Há momentos assim; paramos, olhamos para trás e percebemos que cinco anos podem parecer 50.
Agradeço ao António Delgado a oportunidade que me deu, num post que recomendo.
Nele se recorda que há cinco anos – em finais de Maio de 2002 – Juan Luis Cebrián, conselheiro delegado do grupo Prisa, justificava assim o encerramento de conteúdos do El Pais na net:

“No es justo que los lectores que compran el diario en papel tengan que costear a los que lo leen por el ordenador”

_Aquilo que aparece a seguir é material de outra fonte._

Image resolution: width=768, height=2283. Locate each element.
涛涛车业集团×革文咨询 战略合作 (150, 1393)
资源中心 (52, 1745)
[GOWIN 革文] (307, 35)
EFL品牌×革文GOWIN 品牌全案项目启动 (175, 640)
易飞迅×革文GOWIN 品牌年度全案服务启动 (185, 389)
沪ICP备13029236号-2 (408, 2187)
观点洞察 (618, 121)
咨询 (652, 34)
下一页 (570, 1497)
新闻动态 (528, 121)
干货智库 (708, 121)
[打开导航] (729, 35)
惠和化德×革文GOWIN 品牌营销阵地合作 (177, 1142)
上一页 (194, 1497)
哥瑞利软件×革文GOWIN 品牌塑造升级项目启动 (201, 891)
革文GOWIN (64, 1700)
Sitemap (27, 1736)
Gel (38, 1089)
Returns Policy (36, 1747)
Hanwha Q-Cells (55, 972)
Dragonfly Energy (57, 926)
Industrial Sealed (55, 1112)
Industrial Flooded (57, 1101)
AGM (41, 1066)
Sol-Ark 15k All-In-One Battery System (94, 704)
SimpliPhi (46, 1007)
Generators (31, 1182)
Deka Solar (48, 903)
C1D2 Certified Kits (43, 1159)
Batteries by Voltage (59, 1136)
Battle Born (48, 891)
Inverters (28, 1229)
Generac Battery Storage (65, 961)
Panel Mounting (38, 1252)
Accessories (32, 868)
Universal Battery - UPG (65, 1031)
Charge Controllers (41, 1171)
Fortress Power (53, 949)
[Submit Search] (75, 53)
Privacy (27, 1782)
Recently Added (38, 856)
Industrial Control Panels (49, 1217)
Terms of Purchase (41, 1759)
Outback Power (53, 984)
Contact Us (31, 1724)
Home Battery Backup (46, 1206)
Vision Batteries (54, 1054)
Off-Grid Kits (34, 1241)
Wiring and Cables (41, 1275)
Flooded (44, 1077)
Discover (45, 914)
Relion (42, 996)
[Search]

Em Outubro de 2007, o mesmo Cebrián, apresentava a reformulação de estratégia da empresa (depois do comprovado falhanço da política de fecho de conteúdos) dizendo que o El Pais pretendia ser ‘o periódico global em espanhol’, sendo que para isso:

“Es obvio que el futuro pasa por Internet. El mayor impulso de crecimiento ha de venirnos del sector audiovisual y de Internet”

A mudança de postura dos responsáveis por um dos mais importantes grupos de comunicação do planeta é de saudar.
Mas importa que se assinale o caminho feito para que 1) o peso da história se aconchegue a todos, 2) se continuem a fazer leituras temperadas dos anúncios sobre posicionamentos no mercado dos vários produtos (e das várias empresas).